2. **Distributed Reinforcement Learning Fine-Tuning**
Trained with reinforcement learning across distributed environments to reinforce optimal coding strategies and accurate logical reasoning pathways.
3. **Multilingual Programming Support**
Supports various programming languages (e.g., **Python**, **JavaScript**, **C++**, **Java**, **Go**) and adapts to a wide range of development contexts from scripting to systems programming.
4. **Lightweight, Developer-Ready (1.5B Parameters)**
Designed for low-latency environments like IDE extensions, browser dev tools, and CLI bots, making it both fast and resource-efficient.
## **Quickstart with Transformers**
```python
from transformers import AutoModelForCausalLM, AutoTokenizer
model_name = "prithivMLmods/Asterope-21-OpenR1"
model = AutoModelForCausalLM.from_pretrained(
model_name,
torch_dtype="auto",
device_map="auto"
)
tokenizer = AutoTokenizer.from_pretrained(model_name)
prompt = "Debug the following Python code:\ndef add(a, b):\n return a + b\nprint(add(5))"
messages = [
{"role": "system", "content": "You are a skilled coding assistant capable of reasoning step-by-step to solve software development tasks."},
{"role": "user", "content": prompt}
]
text = tokenizer.apply_chat_template(
messages,
tokenize=False,
add_generation_prompt=True
)
model_inputs = tokenizer([text], return_tensors="pt").to(model.device)
generated_ids = model.generate(
**model_inputs,
max_new_tokens=512
)
generated_ids = [
output_ids[len(input_ids):] for input_ids, output_ids in zip(model_inputs.input_ids, generated_ids)
]
response = tokenizer.batch_decode(generated_ids, skip_special_tokens=True)[0]
```
## **Intended Use**
- **Code Debugging Assistants**: Identifying, explaining, and fixing bugs with precision.
- **Educational Coding Tools**: Helping users learn how and why code works, with rich step-by-step walkthroughs.
- **Multi-language Code Generation**: Write clean, working code across languages and platforms.
- **Lightweight IDE Integration**: Embed into **editors**, **terminals**, or **web-based environments**.
## **Limitations**
1. **Focused Domain**:
Optimized for development workflows.

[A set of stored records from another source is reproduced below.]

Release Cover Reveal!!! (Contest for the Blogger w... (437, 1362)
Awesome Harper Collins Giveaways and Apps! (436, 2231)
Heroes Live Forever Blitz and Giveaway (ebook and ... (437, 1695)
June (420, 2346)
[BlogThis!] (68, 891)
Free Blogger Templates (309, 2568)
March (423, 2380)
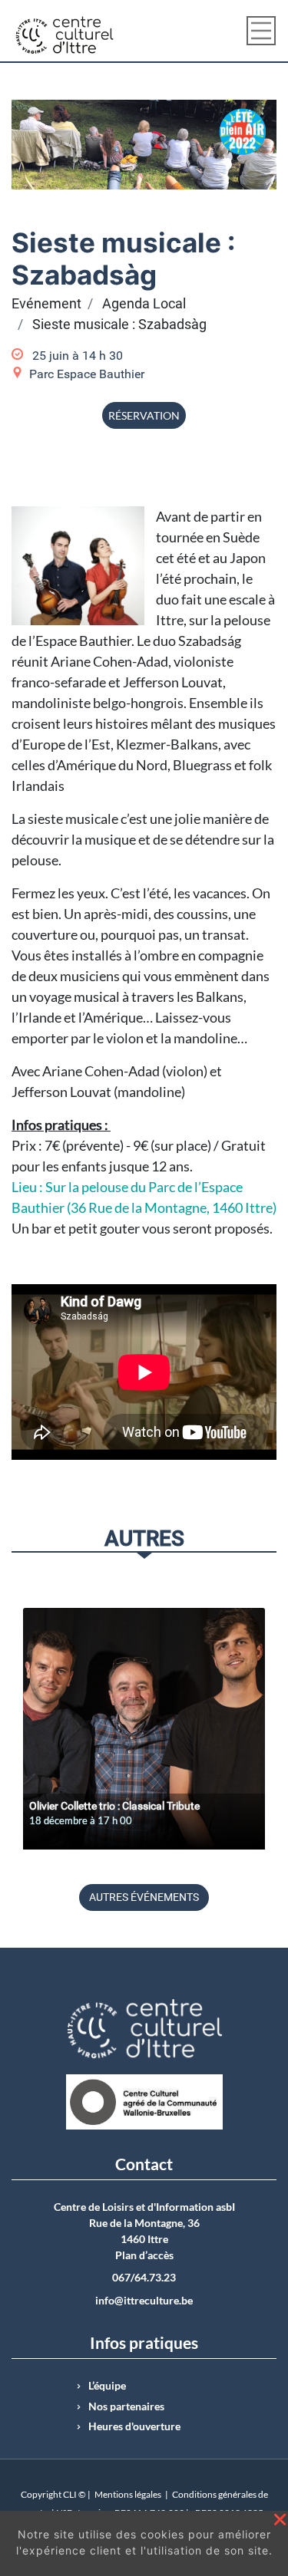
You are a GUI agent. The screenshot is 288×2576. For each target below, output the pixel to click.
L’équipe (107, 2386)
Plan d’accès (144, 2255)
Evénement (46, 303)
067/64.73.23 (144, 2277)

May underperform in creative or non-technical tasks.
2. **Model Scale**:
Though efficient, complex multi-file or large-context debugging tasks may benefit from larger models.
3. **RL Bias Toward Code Tasks**:
Reinforcement learning favors coding reasoning paths — outputs for general-purpose Q&A may be limited.
4. **Prompt Structure Matters**:
More effective when inputs include structured error messages, full code context, or clear questions.